La  Iglesia Universal se prepara para responder a una especie de llamado a la dignidad de los hombres, a los que quizá les sobra trabajo, a los que incluso quizá les sobra dinero, pero que corren el riesgo de ser parte de una esclavitud asalariada: explotación laboral bien remunerada; especialización de la media básica en trabajos técnicos para el fortalecimiento del brazo industrial; jóvenes que prácticamente regalan su trabajo a las empresas para poder adquirir experiencia laboral; abandono del campo por parte de los campesinos buscando estabilidad; todo una espiral nociva que tarde o temprano degrada los sueños de una sociedad. 

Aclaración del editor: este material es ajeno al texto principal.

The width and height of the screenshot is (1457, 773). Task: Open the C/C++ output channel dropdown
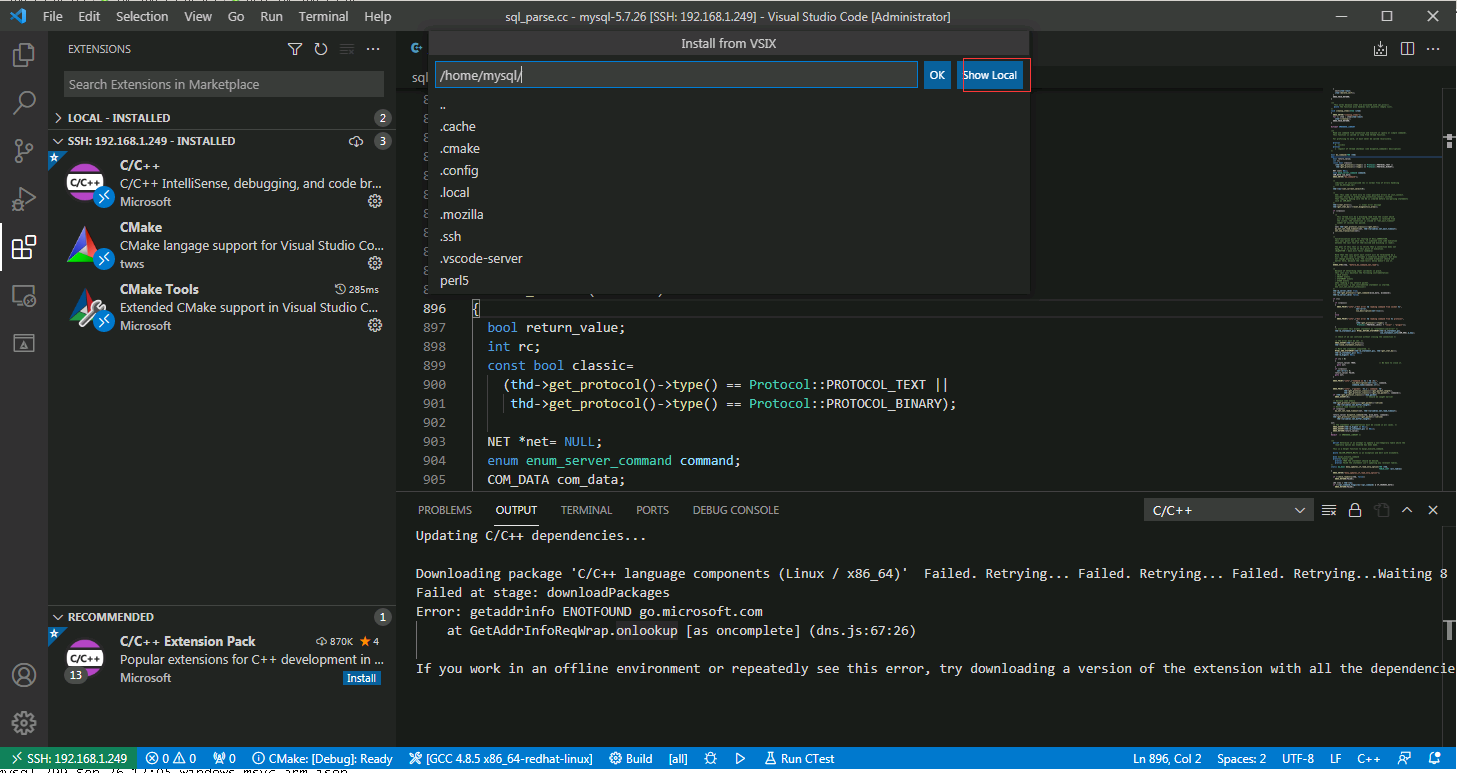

Hace algún tiempo, el papa Benedicto XVI le decía a los jóvenes: “Hoy es más necesario y urgente que nunca proclamar 'el Evangelio del trabajo', vivir como cristianos en el mundo del trabajo y ser apóstoles entre los trabajadores” (mensaje a los participantes en el 9º Foro Internacional de los Jóvenes sobre el tema "Testigos de Cristo en el mundo del trabajo". Aciprensa, 30 marzo de 2007). Esta frase nos inscribe en una tarea desafiante: no porque abunde el trabajo retrocede la esclavitud; no porque reine el “progreso” triunfa el hombre; no porque se solidifican formas de explotación de recursos gana la vida. Ser cristianos, pues, comporta también, en algunos casos, la justa indignación. 

Celebremos cuanto es bueno en nuestra sociedad, unámonos a las alegrías del hombre, trabajemos juntos por conseguir cuanto anhelamos y cuanto conviene, pero también garanticemos, porque la recibimos del Señor, esa sensibilidad capaz de dolerse del mal, sobre todo, del que se disfraza de bien y cunde por todas las estructuras. Aun hoy, hay mucho por lo que dolerse, aunque, al menos aparentemente, algunos tengan poco por lo que preocuparse.  

Fuente:
Pbro. Jesús Arroyave Restrepo, párroco en Santa María Micaela y San Mario; capellán Liceo San José.